Directed by: Le-Van Kiet
Premise: A princess (Joey King) refuses to marry a nobleman and he takes the castle by force, locking her in the tower. The princess fights off the invaders.
What Works: The Princess is a reworking of the Die Hard formula by way of Sleeping Beauty. The film opens with the familiar fairy tale premise of a princess asleep and imprisoned in a castle tower. She awakens and begins fighting her way out of the tower in an effort to save her family and free her people. The film succeeds to the extent that it does because of Joey King’s performance in the title role. She has the scrappiness and wry sense of humor displayed by Bruce Willis in the original Die Hard. That element distinguishes The Princess. It’s violent and vicious but with a persistent comic tone. The filmmakers know what they’re making and don’t take this too seriously. It’s light without compromising the action.

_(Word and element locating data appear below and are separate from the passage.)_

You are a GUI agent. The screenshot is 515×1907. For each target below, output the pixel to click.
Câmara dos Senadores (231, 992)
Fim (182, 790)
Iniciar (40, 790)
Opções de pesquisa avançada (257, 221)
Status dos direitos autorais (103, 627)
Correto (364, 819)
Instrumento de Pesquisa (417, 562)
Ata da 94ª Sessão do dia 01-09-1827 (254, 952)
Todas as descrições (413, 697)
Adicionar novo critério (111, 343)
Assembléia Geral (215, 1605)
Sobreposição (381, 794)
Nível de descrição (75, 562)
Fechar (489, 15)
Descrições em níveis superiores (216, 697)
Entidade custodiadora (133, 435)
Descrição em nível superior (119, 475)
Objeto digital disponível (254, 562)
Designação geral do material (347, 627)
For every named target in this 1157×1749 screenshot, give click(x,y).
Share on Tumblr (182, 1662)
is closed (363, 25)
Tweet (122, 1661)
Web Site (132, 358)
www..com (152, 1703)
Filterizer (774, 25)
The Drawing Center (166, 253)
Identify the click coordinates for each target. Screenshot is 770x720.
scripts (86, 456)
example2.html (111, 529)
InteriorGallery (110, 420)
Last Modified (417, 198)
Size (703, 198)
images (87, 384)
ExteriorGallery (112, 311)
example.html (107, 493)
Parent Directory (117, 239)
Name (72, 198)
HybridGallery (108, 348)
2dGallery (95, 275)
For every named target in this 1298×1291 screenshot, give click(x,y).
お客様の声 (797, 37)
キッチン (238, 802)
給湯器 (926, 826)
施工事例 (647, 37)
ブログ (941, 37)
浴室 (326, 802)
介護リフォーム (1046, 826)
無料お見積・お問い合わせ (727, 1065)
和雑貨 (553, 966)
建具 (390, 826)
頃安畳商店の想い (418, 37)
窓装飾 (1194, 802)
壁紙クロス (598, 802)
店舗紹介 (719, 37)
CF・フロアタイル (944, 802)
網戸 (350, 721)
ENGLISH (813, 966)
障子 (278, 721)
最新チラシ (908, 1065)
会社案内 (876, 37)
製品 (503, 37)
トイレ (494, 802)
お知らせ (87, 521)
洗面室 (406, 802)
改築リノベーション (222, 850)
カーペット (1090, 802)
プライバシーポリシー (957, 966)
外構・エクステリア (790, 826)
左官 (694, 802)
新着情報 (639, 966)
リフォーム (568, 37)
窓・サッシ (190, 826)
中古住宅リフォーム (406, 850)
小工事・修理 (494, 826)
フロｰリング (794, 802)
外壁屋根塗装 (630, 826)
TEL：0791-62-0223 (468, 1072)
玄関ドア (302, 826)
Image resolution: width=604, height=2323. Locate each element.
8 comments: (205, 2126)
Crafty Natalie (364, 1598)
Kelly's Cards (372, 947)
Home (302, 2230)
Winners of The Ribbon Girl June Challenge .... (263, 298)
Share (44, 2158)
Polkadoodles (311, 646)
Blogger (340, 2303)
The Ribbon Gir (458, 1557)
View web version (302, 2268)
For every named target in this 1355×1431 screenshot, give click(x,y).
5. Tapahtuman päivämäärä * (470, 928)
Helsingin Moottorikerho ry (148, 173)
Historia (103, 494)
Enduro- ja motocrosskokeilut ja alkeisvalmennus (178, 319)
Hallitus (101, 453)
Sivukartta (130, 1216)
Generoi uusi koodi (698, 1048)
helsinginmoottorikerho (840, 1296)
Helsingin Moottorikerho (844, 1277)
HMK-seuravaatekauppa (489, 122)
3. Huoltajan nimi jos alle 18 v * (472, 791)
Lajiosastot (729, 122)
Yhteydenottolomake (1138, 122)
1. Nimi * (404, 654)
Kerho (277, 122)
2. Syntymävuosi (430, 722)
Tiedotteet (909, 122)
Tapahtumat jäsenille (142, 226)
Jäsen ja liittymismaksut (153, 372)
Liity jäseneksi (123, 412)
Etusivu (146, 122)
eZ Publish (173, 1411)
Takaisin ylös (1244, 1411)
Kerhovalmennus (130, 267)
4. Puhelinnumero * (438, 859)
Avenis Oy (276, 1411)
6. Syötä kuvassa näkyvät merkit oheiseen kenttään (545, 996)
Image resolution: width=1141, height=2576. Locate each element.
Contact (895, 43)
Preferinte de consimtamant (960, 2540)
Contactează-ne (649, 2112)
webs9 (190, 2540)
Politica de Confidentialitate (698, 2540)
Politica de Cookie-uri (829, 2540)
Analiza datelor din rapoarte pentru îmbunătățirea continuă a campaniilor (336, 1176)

What Doesn’t: The pacing of The Princess is start and stop. The action scenes are kinetic but whenever the lead character isn’t fighting off bad guys the energy subsides and the movie feels inert. The characters are not interesting. Everybody is one note and the lead villain (Dominic Cooper) is an unthreatening mustache twirler. The action scenes are largely the same and tend to get repetitive. The filmmakers keep hitting a lot of the same beats with the swarthy looking mercenaries uttering sexist comments and swinging their weapons. The fight scenes are not very well shot. The actors do a fine job with the choreography and selling the ferocity of combat but the fisticuffs aren’t staged in a way that is exciting or visually interesting. A few of the special effects are dodgy especially some lousy digital fire effects. A lot of the violence doesn’t make sense. The nobleman needs the princess alive. He has to force her into marriage for his reign to be legitimate but all of his henchmen are trying to kill her. The story also misunderstands some of what made Die Hard and its better imitators work so well. In those films, the hero is reluctant but he must act because he’s the only one who can save the day. That isolation and call to duty make those heroes interesting. The heroine of The Princess can’t wait to stab somebody. She’s a trained warrior, which does give the film some credibility, but the castle is full of other staff who could pick up a sword and fight back but don’t.
Bottom Line: It’s good The Princess debuted on a streaming platform because it certainly would not be worth the price of a theater ticket. It doesn’t have the showmanship of other recent action pictures and aspects of it look amateurish. This is passable entertainment but just barely.